Federal Rule of Appellate Procedure 4(b) and Federal Rule of Criminal Procedure 11(a) (2) permit a defendant to challenge an order entering a conditional guilty plea by appealing the adverse determination of his motion to suppress. This court has jurisdiction pursuant to 28 U.S.C. § 1291. We affirm.
* In general, motions to suppress are reviewed de novo. United States v. Thomas, 863 F.2d 622, 625 (9th Cir. 1988); United States v. Limatoc, 807 F.2d 792, 794 (9th Cir. 1987). However, findings of fact made by the district court or the magistrate below will not be set aside unless they are clearly erroneous. United States v. Mitchell, 812 F.2d 1250, 1253 (9th Cir. 1987).
Appellant Cervera contends that his initial encounter with DEA agents Neeley and Rose outside the airport was not consensual, and therefore constituted a seizure of his person subject to the strictures of the fourth amendment. In the suppression hearing, the district court held that the encounter was consensual.
It is well-established that law enforcement officers do not implicate the fourth amendment by
" 'merely approaching an individual on the street or in another public place, by asking him if he is willing to answer some questions, by putting questions to him if the person is willing to listen, or by offering in evidence in a criminal prosecution his voluntary answers to such questions.' "
United States v. Erwin, 803 F.2d 1505, 1508 (9th Cir. 1986) (quoting Florida v. Royer, 460 U.S. 491, 497 (1983) (plurality opinion)). Nor does the fact that they identify themselves as law enforcement officers " 'convert the encounter into a seizure requiring some level of objective justification.' " United States v.
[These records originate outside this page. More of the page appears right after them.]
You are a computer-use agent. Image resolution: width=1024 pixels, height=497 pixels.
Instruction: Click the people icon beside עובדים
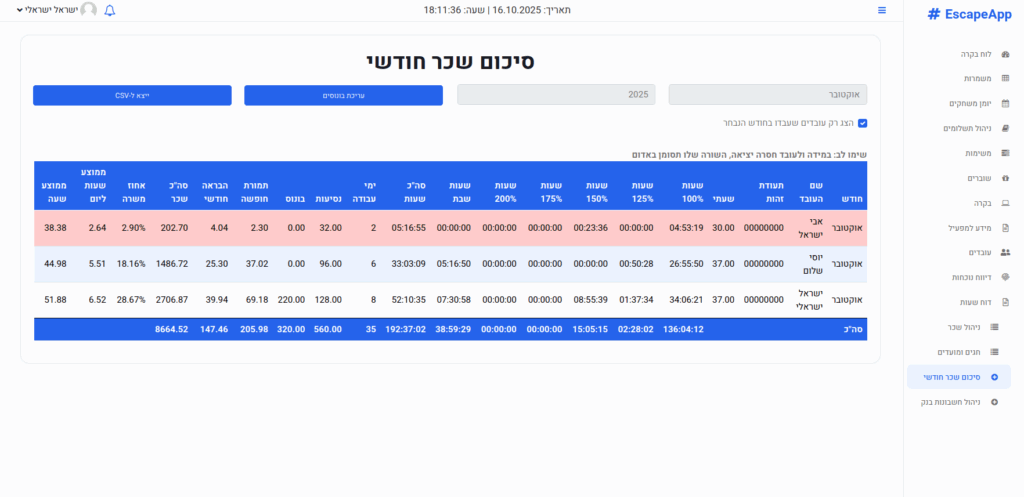click(x=1005, y=252)
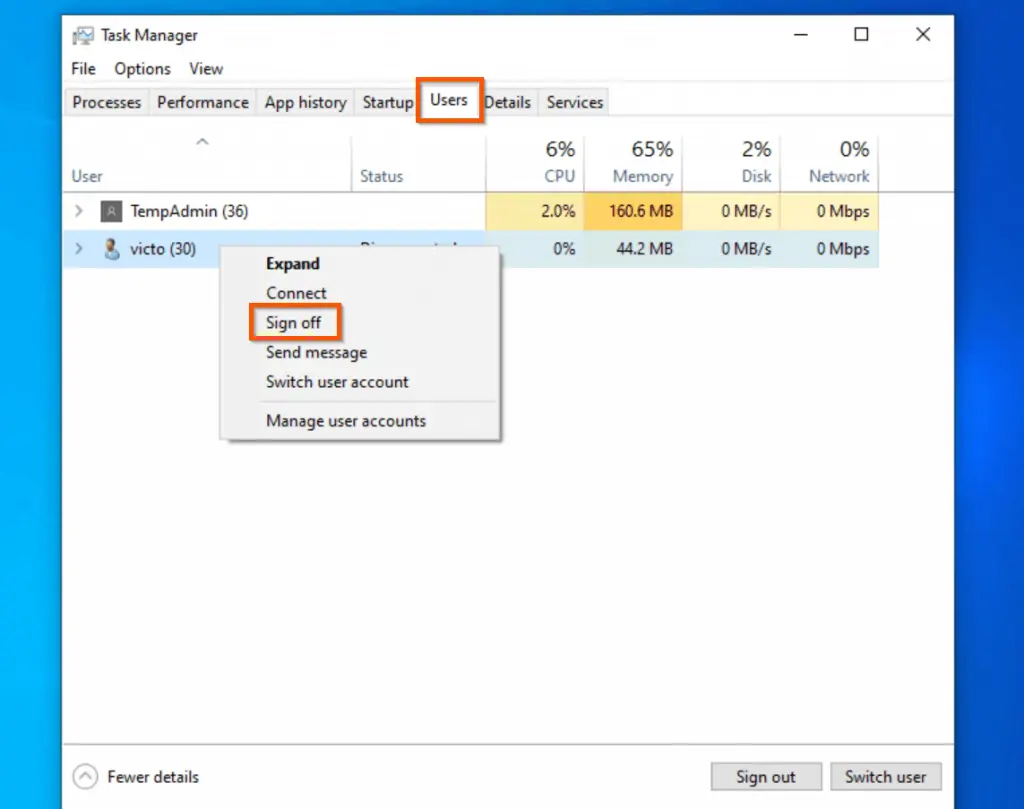Open the Services tab
Screen dimensions: 1024x809
tap(573, 101)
Woods, 720 F.2d 1022, 1026 (9th Cir. 1983) (quoting Royer, 460 U.S. at 497).
In determining whether a police-citizen encounter is voluntary, the " 'essential inquiry is whether the person stopped reasonably believed that he or she was not free to leave.' " Erwin, 803 F.2d at 1508 (quoting United States v. Patino, 649 F.2d 724, 726-27 (9th Cir. 1981)); see United States v. Mendenhall, 446 U.S. 544, 554 (1980). This belief is obviously reasonable if physical means are used to restrain a citizen's movement. See United States v. Sokolow, 831 F.2d 1413, 1416 (9th Cir. 1987), rev'd on other grounds, 109 S. Ct. 1581 (1989); Patino, 649 F.2d at 728.
At the suppression hearing, the district court heard conflicting testimony over whether DEA agents Jensen and Rose used physical means to apprehend and detain Cervera when he was hailing a cab. Agent Jensen testified that he and agent Rose used no physical restraint whatsoever. The district court judge credited the testimony of Jensen and the other government witnesses. We will not upset this credibility determination. See United States v. Coletta, 682 F.2d 820, 825 (9th Cir. 1982), cert. denied, 459 U.S. 1202 (1983).
Appellant Cervera also argues that he reasonably believed he was not free to go because agents Jensen and Rose did not inform him at the outset that he was free to leave. This circuit rejected a similar claim in Woods, finding that a request for a driver's license, without more, does not amount to a non-consensual stop. 720 F.2d at 1026; see also Erwin, 803 F.2d at 1508. We likewise find this argument to be meritless.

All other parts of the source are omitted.